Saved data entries
========
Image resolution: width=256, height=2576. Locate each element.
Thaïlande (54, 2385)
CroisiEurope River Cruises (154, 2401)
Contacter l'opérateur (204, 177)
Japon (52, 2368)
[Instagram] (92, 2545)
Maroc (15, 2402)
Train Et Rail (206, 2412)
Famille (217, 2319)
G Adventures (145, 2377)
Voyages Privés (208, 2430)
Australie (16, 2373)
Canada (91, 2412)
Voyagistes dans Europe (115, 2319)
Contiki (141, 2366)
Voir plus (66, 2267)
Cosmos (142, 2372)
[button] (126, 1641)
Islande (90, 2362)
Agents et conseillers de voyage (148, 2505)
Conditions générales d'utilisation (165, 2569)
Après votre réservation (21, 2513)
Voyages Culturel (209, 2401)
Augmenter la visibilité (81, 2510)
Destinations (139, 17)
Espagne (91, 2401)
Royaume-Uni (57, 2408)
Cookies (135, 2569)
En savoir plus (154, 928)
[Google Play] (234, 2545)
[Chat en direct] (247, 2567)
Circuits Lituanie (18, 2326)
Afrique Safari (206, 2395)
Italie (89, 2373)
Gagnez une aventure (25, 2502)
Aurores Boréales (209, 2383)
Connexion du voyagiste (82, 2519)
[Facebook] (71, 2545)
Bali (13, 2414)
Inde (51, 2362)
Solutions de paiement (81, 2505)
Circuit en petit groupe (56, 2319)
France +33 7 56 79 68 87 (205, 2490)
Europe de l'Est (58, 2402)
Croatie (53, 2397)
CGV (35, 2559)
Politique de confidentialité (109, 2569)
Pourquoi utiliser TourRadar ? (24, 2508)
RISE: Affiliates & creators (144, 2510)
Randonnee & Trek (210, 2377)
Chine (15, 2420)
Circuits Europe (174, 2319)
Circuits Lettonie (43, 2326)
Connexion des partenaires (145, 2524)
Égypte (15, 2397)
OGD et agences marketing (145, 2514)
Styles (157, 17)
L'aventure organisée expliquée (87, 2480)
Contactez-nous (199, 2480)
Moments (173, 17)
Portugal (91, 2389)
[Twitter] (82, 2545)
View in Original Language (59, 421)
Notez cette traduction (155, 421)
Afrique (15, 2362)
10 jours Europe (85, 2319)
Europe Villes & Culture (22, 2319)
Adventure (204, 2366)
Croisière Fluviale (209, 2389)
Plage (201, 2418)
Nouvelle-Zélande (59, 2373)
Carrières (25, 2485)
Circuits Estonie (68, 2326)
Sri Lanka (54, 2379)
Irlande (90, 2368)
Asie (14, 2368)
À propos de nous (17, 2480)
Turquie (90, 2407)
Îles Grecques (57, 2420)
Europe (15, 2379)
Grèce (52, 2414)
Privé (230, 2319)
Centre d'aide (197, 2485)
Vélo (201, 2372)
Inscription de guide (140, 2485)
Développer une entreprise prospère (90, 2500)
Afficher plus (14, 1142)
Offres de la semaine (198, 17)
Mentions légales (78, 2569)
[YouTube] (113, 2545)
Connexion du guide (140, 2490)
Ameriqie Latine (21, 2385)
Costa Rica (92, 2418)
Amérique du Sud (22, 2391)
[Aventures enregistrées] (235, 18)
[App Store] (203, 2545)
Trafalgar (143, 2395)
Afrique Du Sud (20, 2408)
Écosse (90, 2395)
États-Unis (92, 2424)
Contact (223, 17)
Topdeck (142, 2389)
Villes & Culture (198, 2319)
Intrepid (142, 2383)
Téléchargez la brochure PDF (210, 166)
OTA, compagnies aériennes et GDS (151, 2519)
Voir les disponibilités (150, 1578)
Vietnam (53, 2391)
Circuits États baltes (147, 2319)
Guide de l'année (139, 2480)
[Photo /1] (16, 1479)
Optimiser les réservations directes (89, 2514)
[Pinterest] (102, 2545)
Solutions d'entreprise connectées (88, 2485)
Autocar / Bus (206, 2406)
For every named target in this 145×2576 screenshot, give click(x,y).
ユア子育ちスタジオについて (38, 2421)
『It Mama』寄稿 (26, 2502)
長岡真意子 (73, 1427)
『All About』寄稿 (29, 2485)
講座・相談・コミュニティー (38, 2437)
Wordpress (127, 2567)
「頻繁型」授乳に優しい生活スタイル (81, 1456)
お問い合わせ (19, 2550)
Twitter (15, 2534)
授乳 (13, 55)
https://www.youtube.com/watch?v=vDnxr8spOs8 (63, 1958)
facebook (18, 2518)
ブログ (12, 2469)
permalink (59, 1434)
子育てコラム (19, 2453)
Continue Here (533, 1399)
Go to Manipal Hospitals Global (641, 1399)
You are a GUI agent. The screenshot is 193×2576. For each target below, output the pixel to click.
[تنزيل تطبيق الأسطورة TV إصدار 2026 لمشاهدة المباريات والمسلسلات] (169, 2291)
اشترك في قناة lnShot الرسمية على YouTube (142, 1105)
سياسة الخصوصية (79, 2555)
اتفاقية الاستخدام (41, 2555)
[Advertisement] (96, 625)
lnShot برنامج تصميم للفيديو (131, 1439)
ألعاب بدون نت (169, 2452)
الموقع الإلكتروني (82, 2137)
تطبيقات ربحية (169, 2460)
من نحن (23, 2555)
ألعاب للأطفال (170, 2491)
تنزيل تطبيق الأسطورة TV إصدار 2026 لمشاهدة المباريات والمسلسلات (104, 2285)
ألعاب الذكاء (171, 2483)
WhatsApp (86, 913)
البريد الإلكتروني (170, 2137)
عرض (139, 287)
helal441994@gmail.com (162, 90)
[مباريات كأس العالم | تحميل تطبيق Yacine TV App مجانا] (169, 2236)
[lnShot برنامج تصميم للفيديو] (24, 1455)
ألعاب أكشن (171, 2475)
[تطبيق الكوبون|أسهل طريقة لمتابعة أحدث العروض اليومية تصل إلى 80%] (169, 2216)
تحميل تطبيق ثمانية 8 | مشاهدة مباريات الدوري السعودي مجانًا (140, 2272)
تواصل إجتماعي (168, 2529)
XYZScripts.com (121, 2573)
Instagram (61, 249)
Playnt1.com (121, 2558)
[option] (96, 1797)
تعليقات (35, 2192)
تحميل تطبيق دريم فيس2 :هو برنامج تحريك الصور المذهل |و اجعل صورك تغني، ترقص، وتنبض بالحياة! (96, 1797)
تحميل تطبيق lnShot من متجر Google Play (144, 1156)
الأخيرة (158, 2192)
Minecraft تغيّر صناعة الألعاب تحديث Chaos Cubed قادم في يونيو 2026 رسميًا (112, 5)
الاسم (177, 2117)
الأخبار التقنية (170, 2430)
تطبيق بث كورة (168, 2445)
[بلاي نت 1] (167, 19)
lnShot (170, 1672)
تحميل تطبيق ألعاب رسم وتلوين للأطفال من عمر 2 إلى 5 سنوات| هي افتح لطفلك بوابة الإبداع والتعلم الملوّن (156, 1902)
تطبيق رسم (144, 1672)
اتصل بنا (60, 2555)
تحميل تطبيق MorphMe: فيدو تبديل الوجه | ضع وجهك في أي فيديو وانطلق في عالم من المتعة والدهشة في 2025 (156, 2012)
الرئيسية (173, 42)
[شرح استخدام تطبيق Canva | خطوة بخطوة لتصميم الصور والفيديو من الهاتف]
========
## [EXERCISE BRIEF]
Copy only the entries from the first line to the line with "CGV (35, 2559)", each exactly as it appears.

## [RESPONSE BOX]
Image resolution: width=256, height=2576. Locate each element.
Thaïlande (54, 2385)
CroisiEurope River Cruises (154, 2401)
Contacter l'opérateur (204, 177)
Japon (52, 2368)
[Instagram] (92, 2545)
Maroc (15, 2402)
Train Et Rail (206, 2412)
Famille (217, 2319)
G Adventures (145, 2377)
Voyages Privés (208, 2430)
Australie (16, 2373)
Canada (91, 2412)
Voyagistes dans Europe (115, 2319)
Contiki (141, 2366)
Voir plus (66, 2267)
Cosmos (142, 2372)
[button] (126, 1641)
Islande (90, 2362)
Agents et conseillers de voyage (148, 2505)
Conditions générales d'utilisation (165, 2569)
Après votre réservation (21, 2513)
Voyages Culturel (209, 2401)
Augmenter la visibilité (81, 2510)
Destinations (139, 17)
Espagne (91, 2401)
Royaume-Uni (57, 2408)
Cookies (135, 2569)
En savoir plus (154, 928)
[Google Play] (234, 2545)
[Chat en direct] (247, 2567)
Circuits Lituanie (18, 2326)
Afrique Safari (206, 2395)
Italie (89, 2373)
Gagnez une aventure (25, 2502)
Aurores Boréales (209, 2383)
Connexion du voyagiste (82, 2519)
[Facebook] (71, 2545)
Bali (13, 2414)
Inde (51, 2362)
Solutions de paiement (81, 2505)
Circuit en petit groupe (56, 2319)
France +33 7 56 79 68 87 (205, 2490)
Europe de l'Est (58, 2402)
Croatie (53, 2397)
CGV (35, 2559)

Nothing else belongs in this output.